Glaxo Wellcome marched 18p higher to 759p on the indicated success, presented at a conference in San Francisco, of the Aids drug cocktail and US approval for its Flovent asthma treatment. SmithKline Beecham remained firm on investment presentations and many of the biotech babes made renewed headway. Fisons firmed to 257p with the suspicion growing that Rhone-Poulenc Rorer will be persuaded to increase its offer. WH Smith fell 5p to 361p with its cut price books push prompting worries of squeezed margins. In busy trading Laura Ashley edged forward 3p to 120p. Enterprise Oil was another to notch a high volume figure with two deals on Monday belatedly recorded.

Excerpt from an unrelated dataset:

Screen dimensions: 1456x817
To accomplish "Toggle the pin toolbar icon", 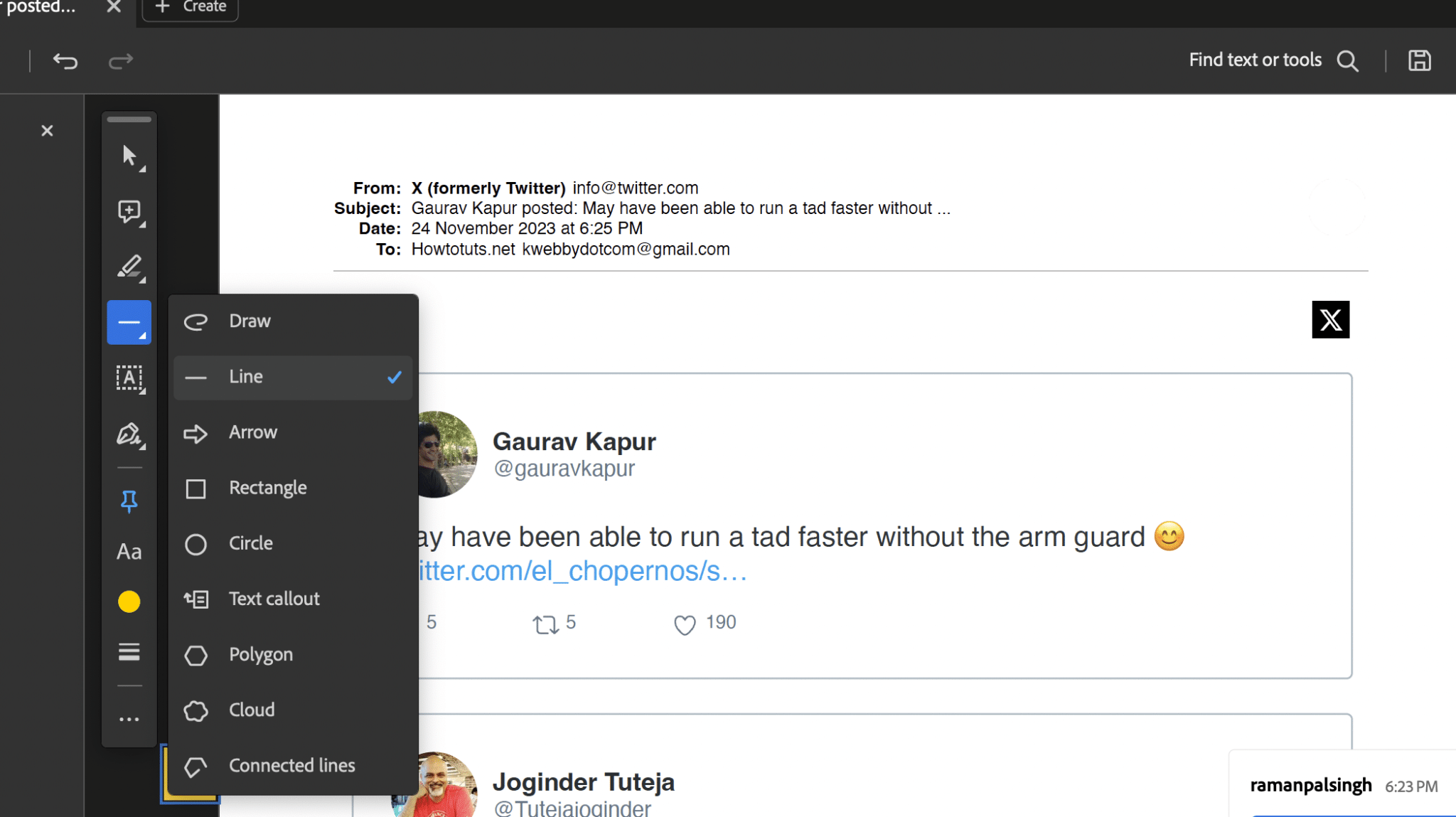I will (129, 501).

Trading caution took its inevitable toll. Brent International retreated 21p to 91p and Lamont, a textile group, fell 38p to 237p. But House of Fraser, the department store chain, shrugged off losses, gaining 6p to 150p.

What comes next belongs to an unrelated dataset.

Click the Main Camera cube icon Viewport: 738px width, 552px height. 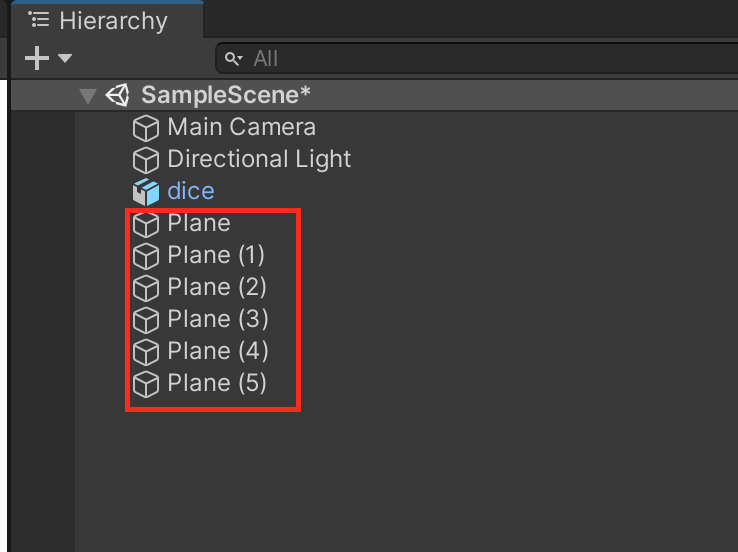click(147, 128)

Takeover rumours continued to swirl around Royal Insurance, up 8p to 363p. A Continental strike is the popular theme. Expansion in New Zealand lifted Sun Alliance 8p to 369p.
Quayle Munro, a Scottish financial group, jumped 32p to 185p. A modest profits advance was accompanied by a year's dividend of 9.5p against 6p. A return to profits helped fashion group Alexon 6p higher to 47p. Dobson Park, the mining equipment group, rose 2p to 125p as hostile bidder Harnischfeger said it reserved the right to increase its terms. The US group has offered 110p a share.
Telspec, a maker of telecommunications equipment, spurted 35p to 773p after it announced a pounds 23m contract, increasing its order book to pounds 70m. The shares were floated nearly two years at 160p.
More companies undertook the trek to AIM with Lawrence - animal health products and chemicals - trading at 208p and Park Estates, a Mersey property group, at 210p. VDC, which distributes veterinary products, is due to appear today and Zergo specialising in information security, is due on Friday.
Aromascan rose 9p to 92p on an upbeat trading statement and a Japanese licensing deal, worth at least pounds 3.7m over five years. Doeflex, the chemical group, gained a further 5p to 205p on results. Enviromed's sad decline continued. The healthcare group, which called off take over talks, fell 2p to a 23p low. The shares were floated at 110p two years ago.
Lionheart, a decorating and household products business, lost 0.5p to 2.5p as it left its preference dividend unpaid.